Text block —
....

Season 3 of Galactica picks up months after the season 2 finale, when the ragtag fleet finally, after almost a year in space, found an inhabitable planet. After a couple of months on the surface, though, something very bad happened – the Cylons showed up and conquered them. The season premiere will reveal that some characters formed a resistance to fight the Cylons, while others cooperated. Over the past few weeks Scifi.com has been running The Resistance, an unprecedented web series set between seasons 2 and 3 that fill in some of the gaps. There are two episodes left, which go up Tuesday and Thursday of this week, followed on Friday at 9 by the two hour premiere. (click here to watch The Resistance)

The men behind Battlestar Galactica: Resistance are Bradley Thompson and David Weddle. They have also written some of my favorite episodes of Galactica, including Downloaded (which showed us life with the Cylons on old Caprica) and Flight of the Phoenix (where Chief Tyrol builds a new – and very cool – Viper from scratch). Bradley and David got on the phone with me last week from the Galactica writers room to talk about Resistance and what they’re working on for season 3.

How did you approach writing the webisodes? Three minute bursts isn’t your usual way of telling stories – did you guys write thirty minutes and break it into ten parts? Did you write each part separately?

Thompson: We said that we wanted a story that goes about a half hour – we wanted ten http://chud.com/nextraimages/bsg1.jpgthree minute things. Then it was like where does it naturally feel like we’re going to get something exciting you’re going to want to see more of in future webisodes.

Weddle: When they initially came to us we could have done just vignettes, and in fact the the staff thought of that approach to the webisodes. But when Brad and I got the assignment we thought, ‘Let’s just tell one story.’ Network wanted it to play into the third season, so that gave us the inspiration to chronicle events that would pay off in the third season.

How did the assignment end up with you guys?

....

Dataset section —
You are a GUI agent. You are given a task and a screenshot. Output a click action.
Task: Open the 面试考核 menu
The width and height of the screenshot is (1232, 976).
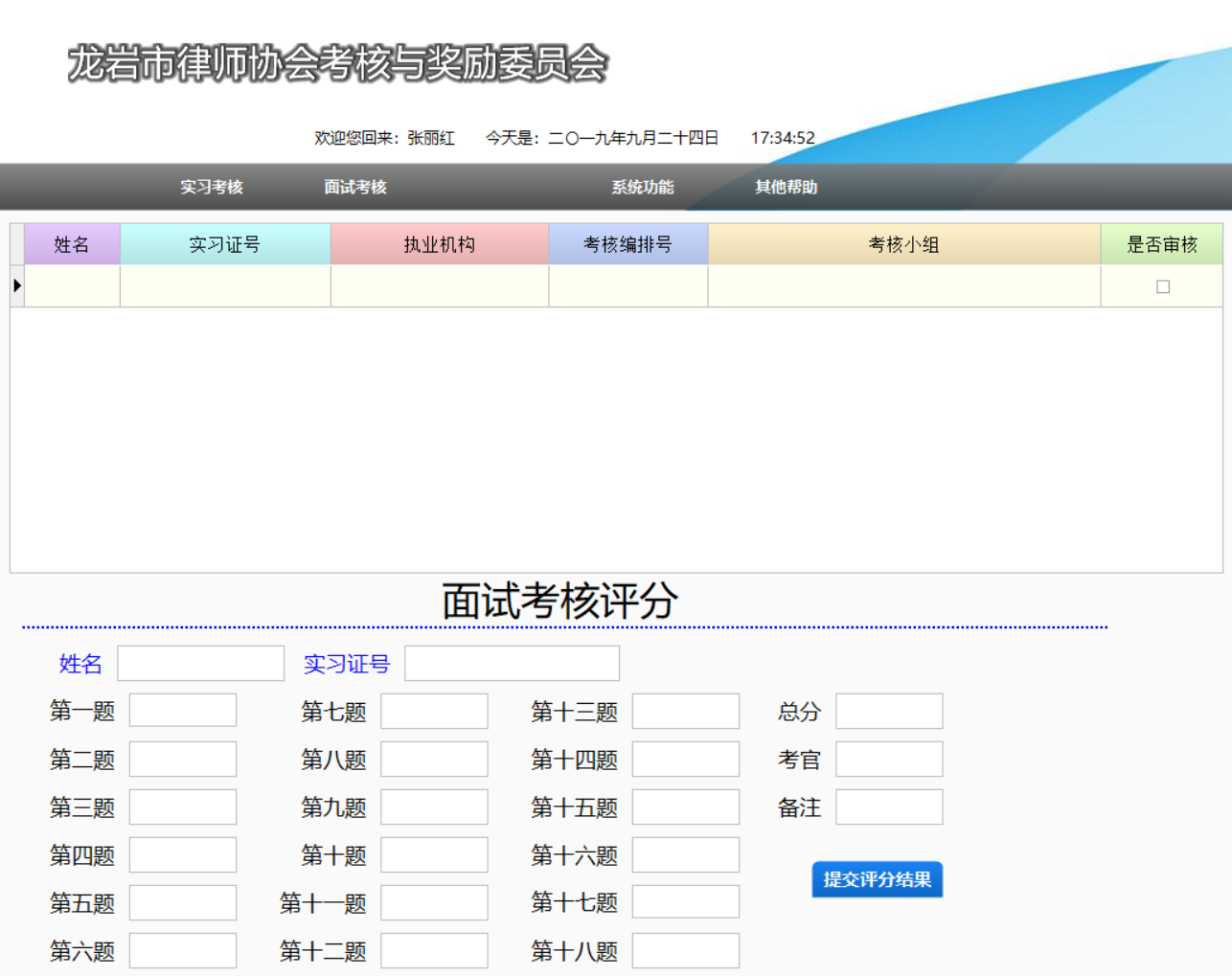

....

Jobs —
**A.** From the Galactica interview, extract the passage between "Weddle: When they" and "the third season.", inclusive.
**B.** Answer these questions from the Galactica interview:
(i) Who are the writers of Battlestar Galactica: Resistance?
(ii) On what day and at what hour does the two-hour premiere air?
(iii) What did the network want the webisodes to do?

Responses —
**A.**
Weddle: When they initially came to us we could have done just vignettes, and in fact the the staff thought of that approach to the webisodes. But when Brad and I got the assignment we thought, ‘Let’s just tell one story.’ Network wanted it to play into the third season, so that gave us the inspiration to chronicle events that would pay off in the third season.

**B.**
(i) Bradley Thompson and David Weddle.
(ii) Friday at 9.
(iii) Play into the third season.